Interessant ist auch die Tatsache, dass in den von Männern verfassten und oftmals kirchenfreundlichen Quellen die Motive der Frauen, die ihre Gatten vergifteten, kaum Erwähnung finden oder als besonders niedrig erachtet wurden: So heisst es einmal dazu, dass die männliche «Untreue» oder deren «Orgien der Wollust» die Frauen dazu verleiteten, zu diesem äussersten Mittel zu greifen. «Wegen geringer Vergehen, aus Liebesgründen oder kleinsten Zwistigkeiten» ist an anderer Stelle zu lesen. Eine solche Wertung sagt besonders viel über das damalige Frauenbild aus, das gelinde gesagt, nicht gerade schmeichelnd war. Unterstellt man den Frauen keine psychische und physische Minderwertigkeit, wie das damals der Fall war, kommt man zu etwas anderen Motiven, die freilich auch reine Spekulation sind:

Einmal wäre da die die Freiheit, die die Frau durch einen Giftmord an ihrem Ehemann gewann; als Witwe stand sie nicht mehr länger unter seiner Gewalt, war befreit von der Gehorsamspflicht, gewann juristisch etwas an Handlungsspielraum und konnte im besten Fall selbstständig über ihr Vermögen verfügen.
Auch liesse sich vermuten, dass sich manch eine Frau auf diese drastische Weise vor dem Züchtigungsrecht ihres Gatten zu retten versuchte. Sprich, der Gewalt in ihrer Ehe nur so entfliehen konnte.
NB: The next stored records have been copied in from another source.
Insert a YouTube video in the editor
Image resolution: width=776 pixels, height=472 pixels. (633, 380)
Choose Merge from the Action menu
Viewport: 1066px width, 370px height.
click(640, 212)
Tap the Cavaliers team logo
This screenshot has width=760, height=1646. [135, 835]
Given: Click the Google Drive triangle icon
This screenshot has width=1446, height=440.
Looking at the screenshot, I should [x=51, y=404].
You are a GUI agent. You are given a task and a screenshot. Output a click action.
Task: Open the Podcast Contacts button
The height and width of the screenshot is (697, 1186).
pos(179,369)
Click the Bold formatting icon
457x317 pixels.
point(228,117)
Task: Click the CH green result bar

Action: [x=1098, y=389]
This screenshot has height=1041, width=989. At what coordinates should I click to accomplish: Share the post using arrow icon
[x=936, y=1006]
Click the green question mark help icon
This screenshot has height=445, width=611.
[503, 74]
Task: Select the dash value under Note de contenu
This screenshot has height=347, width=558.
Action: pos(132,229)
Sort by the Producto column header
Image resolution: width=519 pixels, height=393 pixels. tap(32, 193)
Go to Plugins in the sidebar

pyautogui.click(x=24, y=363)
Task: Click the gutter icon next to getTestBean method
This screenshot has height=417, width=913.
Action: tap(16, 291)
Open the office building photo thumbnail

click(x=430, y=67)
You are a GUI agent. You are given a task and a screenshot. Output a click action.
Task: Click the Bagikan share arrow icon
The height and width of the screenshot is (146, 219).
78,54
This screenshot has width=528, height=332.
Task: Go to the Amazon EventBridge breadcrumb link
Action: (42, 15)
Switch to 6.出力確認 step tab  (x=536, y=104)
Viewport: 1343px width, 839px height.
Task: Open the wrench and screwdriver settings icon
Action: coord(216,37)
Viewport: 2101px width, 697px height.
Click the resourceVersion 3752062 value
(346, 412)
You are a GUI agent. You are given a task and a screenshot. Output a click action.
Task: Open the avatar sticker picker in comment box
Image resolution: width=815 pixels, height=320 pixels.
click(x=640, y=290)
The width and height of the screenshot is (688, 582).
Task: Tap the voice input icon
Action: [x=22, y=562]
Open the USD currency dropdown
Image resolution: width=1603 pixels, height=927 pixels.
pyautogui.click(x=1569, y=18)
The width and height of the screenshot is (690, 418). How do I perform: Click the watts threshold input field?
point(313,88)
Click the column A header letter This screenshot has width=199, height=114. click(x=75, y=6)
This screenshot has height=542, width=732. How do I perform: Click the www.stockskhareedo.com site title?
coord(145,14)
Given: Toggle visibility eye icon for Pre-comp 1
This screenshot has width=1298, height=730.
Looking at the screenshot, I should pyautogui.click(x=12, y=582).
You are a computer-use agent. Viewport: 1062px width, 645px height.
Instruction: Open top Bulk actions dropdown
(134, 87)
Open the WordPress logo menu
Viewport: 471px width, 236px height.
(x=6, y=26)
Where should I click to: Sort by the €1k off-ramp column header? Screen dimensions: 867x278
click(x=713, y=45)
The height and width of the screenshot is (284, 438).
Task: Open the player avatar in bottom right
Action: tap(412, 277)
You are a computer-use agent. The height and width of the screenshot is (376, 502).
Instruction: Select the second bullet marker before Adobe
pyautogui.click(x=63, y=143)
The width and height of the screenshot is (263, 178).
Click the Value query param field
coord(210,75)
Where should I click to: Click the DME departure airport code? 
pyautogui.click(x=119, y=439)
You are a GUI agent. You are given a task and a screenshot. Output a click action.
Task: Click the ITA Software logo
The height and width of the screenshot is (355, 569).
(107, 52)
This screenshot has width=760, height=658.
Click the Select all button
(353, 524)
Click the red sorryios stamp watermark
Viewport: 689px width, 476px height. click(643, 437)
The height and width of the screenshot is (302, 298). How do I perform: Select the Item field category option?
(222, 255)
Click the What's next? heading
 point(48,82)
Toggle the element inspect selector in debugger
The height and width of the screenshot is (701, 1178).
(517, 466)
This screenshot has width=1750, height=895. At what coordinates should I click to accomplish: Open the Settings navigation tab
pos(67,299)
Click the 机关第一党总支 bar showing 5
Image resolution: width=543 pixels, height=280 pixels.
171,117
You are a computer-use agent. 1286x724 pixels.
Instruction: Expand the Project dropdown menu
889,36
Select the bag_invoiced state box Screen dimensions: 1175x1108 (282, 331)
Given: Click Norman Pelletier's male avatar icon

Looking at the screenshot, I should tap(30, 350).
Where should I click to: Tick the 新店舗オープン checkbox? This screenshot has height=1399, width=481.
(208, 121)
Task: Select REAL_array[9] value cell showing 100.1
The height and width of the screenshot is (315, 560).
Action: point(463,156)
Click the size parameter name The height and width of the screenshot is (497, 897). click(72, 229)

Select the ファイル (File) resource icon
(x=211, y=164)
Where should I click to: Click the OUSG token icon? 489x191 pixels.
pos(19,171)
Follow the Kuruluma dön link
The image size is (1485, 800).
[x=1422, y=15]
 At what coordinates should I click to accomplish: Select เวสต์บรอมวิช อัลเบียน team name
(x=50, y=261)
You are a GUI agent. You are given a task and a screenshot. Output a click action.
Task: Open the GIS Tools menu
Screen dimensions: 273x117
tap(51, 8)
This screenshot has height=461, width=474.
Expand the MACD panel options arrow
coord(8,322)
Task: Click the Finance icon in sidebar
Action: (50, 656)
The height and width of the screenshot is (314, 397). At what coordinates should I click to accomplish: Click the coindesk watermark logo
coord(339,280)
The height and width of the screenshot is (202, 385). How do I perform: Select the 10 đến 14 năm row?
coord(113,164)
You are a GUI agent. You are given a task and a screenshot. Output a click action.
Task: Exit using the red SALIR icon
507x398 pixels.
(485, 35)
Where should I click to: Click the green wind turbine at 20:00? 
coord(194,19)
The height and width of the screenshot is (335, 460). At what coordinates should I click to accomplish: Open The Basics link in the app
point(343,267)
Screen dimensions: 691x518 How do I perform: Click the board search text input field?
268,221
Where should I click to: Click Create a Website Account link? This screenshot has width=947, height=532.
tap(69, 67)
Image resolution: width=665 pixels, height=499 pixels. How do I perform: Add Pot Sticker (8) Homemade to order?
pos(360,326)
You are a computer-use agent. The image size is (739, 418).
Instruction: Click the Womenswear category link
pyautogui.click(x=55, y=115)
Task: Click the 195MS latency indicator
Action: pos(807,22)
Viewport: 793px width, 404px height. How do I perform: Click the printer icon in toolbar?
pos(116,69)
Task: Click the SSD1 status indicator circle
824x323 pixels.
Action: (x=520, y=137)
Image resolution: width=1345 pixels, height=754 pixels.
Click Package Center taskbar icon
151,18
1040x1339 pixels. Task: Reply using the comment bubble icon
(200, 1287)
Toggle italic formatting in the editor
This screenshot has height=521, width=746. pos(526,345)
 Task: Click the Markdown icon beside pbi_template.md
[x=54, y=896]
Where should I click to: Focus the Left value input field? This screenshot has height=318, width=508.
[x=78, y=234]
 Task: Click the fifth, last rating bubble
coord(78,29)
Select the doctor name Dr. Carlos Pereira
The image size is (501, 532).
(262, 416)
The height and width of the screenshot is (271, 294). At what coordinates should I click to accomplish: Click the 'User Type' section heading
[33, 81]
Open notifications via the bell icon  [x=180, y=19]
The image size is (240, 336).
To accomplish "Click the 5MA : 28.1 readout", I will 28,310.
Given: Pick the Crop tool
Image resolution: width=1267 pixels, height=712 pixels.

Dafür spricht indirekt auch die erfundene Geschichte der Spionin, mit der sie Jeronima Spara schliesslich täuscht: Sie bekommt die Hilfe der Giftmischerin, als sie ihr von ihrem angeblich tyrannischen Gatten erzählt, der ihr nach dem Leben trachtet.

Statistisch lässt sich heute belegen, dass Frauen, wenn sie töten, in fast der Hälfte aller Mordfälle ihre Partner oder Ex-Partner umbringen. Im Gegensatz zu Männern aber morden sie sehr selten im Affekt, sondern erst nach langem Erdulden von Leid.
Traditionell bietet sich Gift als Waffe an, da Frauen seit jeher mit der Zubereitung von Speisen und der Krankenpflege innerhalb der Familie beschäftigt waren. Dadurch konnten sie auf ein breites Wissen über Nahrungs-, Heil- und Giftkräuter zurückgreifen.